Sevgili Ningauble’dan bir şeyler okumayalı uzun zaman olmuştu. Enfes bir kıyamet sonrası öyküsü olmuş. Özellikle şehirlerin, kum fırtınalarının vb betimlenişini oldukça beğendim. Ufak tefek Word kaynaklı yazım hatası var ama kendinizi hikayeye o kadar kaptırıyorsunuz ki onları görmüyorsunuz bile. Kaleminize sağlık…
Çarpıcıydı. Uzun zamandır böylesine bir bilimkurgu öyküsü okumamıştım. Derin bir haz aldım. Özellikle ütopya sohbeti çok başarılıydı. “Olmayan Yer…”

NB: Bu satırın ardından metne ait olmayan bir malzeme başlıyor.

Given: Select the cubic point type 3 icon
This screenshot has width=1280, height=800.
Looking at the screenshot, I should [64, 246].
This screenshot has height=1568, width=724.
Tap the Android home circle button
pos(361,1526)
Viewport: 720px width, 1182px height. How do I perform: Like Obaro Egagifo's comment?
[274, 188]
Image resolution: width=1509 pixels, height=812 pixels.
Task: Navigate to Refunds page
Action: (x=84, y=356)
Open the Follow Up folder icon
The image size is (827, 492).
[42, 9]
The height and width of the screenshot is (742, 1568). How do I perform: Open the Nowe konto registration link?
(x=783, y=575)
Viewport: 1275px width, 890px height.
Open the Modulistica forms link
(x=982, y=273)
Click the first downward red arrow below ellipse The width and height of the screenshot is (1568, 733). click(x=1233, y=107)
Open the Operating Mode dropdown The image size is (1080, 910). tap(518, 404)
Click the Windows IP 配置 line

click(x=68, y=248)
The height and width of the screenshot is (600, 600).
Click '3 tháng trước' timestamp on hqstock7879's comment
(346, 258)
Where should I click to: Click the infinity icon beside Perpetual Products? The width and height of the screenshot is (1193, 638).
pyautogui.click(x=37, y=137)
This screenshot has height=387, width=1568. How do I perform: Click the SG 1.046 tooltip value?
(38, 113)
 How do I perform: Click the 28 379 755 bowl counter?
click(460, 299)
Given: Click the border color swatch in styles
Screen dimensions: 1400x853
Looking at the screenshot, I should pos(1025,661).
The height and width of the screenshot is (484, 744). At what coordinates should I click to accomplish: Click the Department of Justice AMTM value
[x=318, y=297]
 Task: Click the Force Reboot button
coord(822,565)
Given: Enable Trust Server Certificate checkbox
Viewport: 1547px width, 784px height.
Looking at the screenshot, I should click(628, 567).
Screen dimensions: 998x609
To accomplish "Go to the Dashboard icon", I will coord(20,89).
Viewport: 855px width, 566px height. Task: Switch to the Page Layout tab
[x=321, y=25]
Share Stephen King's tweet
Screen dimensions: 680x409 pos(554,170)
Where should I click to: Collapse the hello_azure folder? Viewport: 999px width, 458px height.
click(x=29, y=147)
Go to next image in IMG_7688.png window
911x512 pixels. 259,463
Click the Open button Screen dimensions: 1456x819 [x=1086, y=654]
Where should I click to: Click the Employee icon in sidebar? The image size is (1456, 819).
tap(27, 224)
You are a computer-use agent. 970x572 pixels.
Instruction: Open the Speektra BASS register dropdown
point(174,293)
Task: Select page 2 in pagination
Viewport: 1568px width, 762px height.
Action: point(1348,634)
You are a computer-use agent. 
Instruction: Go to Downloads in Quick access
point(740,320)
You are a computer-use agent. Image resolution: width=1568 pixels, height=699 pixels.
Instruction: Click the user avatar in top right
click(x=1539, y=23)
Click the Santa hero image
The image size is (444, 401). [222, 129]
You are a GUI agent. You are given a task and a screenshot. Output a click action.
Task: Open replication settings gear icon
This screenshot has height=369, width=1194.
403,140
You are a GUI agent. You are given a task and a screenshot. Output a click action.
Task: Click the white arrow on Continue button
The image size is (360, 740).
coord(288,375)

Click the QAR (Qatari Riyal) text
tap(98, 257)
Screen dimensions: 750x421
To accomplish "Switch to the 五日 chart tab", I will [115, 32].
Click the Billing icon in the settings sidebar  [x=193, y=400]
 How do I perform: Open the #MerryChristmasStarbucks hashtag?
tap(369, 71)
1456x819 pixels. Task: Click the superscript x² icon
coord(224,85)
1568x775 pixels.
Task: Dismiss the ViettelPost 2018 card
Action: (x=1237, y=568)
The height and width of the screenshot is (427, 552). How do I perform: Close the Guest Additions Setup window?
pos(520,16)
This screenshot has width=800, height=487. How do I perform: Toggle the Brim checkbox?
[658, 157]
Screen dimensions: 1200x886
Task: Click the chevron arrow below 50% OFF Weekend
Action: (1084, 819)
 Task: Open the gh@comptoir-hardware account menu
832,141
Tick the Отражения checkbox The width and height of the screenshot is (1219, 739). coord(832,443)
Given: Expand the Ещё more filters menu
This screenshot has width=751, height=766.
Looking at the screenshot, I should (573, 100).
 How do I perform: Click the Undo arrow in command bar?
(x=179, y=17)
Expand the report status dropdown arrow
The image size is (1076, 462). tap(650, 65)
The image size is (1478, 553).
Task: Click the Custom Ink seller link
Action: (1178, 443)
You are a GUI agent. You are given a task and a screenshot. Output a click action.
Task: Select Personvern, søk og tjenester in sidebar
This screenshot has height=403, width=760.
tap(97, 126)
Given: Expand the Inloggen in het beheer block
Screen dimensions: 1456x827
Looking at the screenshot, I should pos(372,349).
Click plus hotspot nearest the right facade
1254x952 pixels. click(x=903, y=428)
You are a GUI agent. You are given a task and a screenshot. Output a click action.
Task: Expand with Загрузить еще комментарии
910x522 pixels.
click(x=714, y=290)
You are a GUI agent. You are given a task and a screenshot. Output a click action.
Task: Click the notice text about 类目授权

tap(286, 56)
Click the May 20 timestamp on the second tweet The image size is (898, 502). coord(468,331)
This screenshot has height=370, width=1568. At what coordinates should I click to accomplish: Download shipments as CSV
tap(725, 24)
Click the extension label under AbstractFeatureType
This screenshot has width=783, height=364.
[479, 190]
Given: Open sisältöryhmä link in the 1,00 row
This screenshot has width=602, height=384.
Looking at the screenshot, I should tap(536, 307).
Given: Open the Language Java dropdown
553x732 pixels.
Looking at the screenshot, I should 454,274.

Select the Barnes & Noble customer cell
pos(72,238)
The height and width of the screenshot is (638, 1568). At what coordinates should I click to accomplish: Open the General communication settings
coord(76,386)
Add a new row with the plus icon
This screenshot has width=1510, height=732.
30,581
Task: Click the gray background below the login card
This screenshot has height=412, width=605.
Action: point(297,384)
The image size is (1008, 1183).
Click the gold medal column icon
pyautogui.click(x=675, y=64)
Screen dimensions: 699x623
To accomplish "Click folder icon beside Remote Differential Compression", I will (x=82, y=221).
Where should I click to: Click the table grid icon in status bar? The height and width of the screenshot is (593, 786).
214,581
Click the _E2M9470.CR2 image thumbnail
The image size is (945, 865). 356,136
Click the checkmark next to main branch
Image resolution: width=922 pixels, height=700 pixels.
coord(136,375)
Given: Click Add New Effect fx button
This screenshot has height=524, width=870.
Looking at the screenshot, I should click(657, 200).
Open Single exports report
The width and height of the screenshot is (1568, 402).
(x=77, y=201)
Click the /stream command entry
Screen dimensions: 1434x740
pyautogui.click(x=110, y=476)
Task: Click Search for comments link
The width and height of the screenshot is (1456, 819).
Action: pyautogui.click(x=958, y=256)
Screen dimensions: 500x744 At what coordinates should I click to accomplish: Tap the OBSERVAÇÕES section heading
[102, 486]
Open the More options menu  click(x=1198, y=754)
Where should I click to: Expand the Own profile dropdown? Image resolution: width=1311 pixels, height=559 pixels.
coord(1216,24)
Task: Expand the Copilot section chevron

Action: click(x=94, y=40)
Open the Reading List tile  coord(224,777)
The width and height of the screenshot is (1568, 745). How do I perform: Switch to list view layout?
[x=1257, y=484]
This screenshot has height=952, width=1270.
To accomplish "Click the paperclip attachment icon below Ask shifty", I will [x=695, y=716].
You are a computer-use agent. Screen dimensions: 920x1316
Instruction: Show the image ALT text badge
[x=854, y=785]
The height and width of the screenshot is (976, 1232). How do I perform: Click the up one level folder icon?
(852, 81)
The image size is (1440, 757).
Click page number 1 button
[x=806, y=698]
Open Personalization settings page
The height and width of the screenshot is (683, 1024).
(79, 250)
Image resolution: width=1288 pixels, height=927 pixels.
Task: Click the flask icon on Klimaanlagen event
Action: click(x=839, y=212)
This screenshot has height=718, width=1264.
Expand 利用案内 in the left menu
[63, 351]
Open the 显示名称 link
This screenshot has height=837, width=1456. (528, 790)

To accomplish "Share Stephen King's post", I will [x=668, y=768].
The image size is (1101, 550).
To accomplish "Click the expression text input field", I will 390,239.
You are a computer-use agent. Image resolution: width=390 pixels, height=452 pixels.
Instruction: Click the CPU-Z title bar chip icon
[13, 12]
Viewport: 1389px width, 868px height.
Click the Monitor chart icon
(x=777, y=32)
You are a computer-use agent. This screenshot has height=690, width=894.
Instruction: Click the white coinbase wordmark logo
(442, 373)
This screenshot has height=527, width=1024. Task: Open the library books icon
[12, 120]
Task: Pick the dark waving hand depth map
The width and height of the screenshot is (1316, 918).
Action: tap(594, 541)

Sonuçta da tokat gibi çarpıyordu “Ou topos…” gerçeği.
Tebrik ederim. 🙂
Ali Abi, yine yapmışsın yapacağını. O eski bilindik öykülerinin tadını aldım okurken. Aradan bu kadar zaman geçtikten sonra bile yine aynı heyecan verici duygularla yazabilmen etkileyici doğrusu. Sonu çok çarpıcı özellikle. Ütopya olayı ile başlayıp çok farklı bir yönde çıkman, birazda distopyaya kayman ve “olmayan yer” ile bağlamanla etkilenmemek elde değil. Ellerine sağlık, tekrar tekrar. 🙂
Vay vay vay… Ali abiden sanina yakisir, bomba gibi bir bk hikayesi. Ozellikle klostrofobi hissi ve sondaki surpriz cok guzeldi. Ning’i ozlemisiz. :)))
uçsuz,soğukkanlı ve anlayışsız zekalar…içinde kaybolduğum cümleler oldu ‘eşşek şakası’ da buna dahil..güzeldi teşekkürler
Bir Ningauble klasigi degil, bu Bilgi Universitesi yillarini asan bir calisma, isimlerdeki yaraticilik da cabasi.. Tebrikler kadim dost.